* **WORK TO BE COMPLETED**
Select and copy out every line in the records containing "accomplish".

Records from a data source
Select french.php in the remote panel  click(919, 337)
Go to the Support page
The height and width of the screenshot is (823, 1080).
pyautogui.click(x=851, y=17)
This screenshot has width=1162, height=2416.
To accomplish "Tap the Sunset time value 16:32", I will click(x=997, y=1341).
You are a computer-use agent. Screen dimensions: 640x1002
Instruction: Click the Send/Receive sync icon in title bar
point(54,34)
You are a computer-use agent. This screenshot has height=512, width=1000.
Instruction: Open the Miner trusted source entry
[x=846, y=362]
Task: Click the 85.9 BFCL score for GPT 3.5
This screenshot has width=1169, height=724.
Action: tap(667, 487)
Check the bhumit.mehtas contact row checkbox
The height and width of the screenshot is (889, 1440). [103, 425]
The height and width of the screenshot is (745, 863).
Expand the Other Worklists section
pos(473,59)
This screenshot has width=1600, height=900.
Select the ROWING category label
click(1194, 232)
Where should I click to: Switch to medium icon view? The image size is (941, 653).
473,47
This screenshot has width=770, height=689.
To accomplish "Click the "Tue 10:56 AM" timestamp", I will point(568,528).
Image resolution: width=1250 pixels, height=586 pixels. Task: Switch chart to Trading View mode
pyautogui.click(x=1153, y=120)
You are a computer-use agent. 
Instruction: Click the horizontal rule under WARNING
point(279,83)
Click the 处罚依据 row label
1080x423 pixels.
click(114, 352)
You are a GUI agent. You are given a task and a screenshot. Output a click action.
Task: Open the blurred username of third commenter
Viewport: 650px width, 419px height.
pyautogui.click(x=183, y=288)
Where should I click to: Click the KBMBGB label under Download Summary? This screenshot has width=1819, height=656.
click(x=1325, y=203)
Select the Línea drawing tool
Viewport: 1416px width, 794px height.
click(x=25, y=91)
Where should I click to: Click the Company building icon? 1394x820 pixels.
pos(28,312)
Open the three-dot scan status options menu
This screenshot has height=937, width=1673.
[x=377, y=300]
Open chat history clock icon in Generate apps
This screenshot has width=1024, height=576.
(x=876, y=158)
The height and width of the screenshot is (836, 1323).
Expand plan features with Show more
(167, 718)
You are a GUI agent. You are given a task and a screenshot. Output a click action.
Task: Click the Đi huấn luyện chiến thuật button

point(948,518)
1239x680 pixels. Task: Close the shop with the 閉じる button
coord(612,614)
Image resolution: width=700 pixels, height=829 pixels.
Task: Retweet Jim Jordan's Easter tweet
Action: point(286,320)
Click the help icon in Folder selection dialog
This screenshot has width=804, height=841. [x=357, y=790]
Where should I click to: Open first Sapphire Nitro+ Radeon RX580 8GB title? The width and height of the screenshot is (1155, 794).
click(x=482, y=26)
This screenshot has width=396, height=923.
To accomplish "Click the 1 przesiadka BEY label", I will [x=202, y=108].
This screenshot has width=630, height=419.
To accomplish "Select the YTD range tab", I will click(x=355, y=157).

* **ANSWER BELOW**
To accomplish "Tap the Sunset time value 16:32", I will click(x=997, y=1341).
To accomplish "Click the "Tue 10:56 AM" timestamp", I will point(568,528).
To accomplish "Click the 1 przesiadka BEY label", I will [x=202, y=108].
To accomplish "Select the YTD range tab", I will click(x=355, y=157).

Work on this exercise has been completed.